El QR y el móvil que cada empleado ya lleva encima
La forma más simple de cumplir con el registro de jornada es un código QR por ubicación. Lo imprimes una vez y lo pegas en la entrada, junto a la caja o donde te sea más cómodo. Cada empleado, al llegar, escanea el QR con la cámara de su propio teléfono, elige su nombre en una lista y mete su PIN de 4 dígitos. Nada más. No hace falta instalar ninguna aplicación ni descargar nada.

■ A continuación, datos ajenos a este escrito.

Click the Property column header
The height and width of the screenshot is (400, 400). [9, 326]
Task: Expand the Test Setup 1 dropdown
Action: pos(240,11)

Por qué no hace falta biometría
El fichaje por huella dactilar o reconocimiento facial está sujeto a restricciones estrictas de protección de datos: la Agencia Española de Protección de Datos considera que, salvo casos muy justificados, no es proporcionado usar datos biométricos solo para controlar la jornada, cuando existen alternativas menos invasivas como un PIN. Además de la complicación legal, es un coste de hardware, mantenimiento e instalación que un negocio de 3 a 15 empleados sencillamente no necesita.
Cómo se pone en marcha
El proceso completo son tres pasos: creas tu cuenta y das de alta tu negocio, generas la ubicación (o ubicaciones, si tienes más de un local) y descargas el QR correspondiente, y das de alta a cada empleado con su nombre y un PIN de 4 dígitos que tú mismo eliges. A partir de ahí, cada fichaje queda registrado con la hora exacta que marca el servidor —nunca el móvil del empleado, que se podría adelantar o atrasar— y encadenado de forma inmutable al fichaje anterior, para que nadie pueda alterar el historial después.
Sin hardware, sin IT, sin curva de aprendizaje
No necesitas comprar nada, no necesitas a nadie de sistemas para instalarlo, y tus empleados no necesitan formación: escanear un QR y teclear 4 números es algo que cualquiera hace en diez segundos, tenga la edad y la experiencia digital que tenga. Esa es la diferencia entre cumplir la ley a base de burocracia y cumplirla sin que se note en el día a día del negocio.
Y si un día se te pierde o se estropea el papel con el QR, no pasa nada: cada ubicación tiene su código siempre visible en el panel, listo para volver a descargarlo e imprimirlo, sin depender de que venga nadie a reconfigurar nada.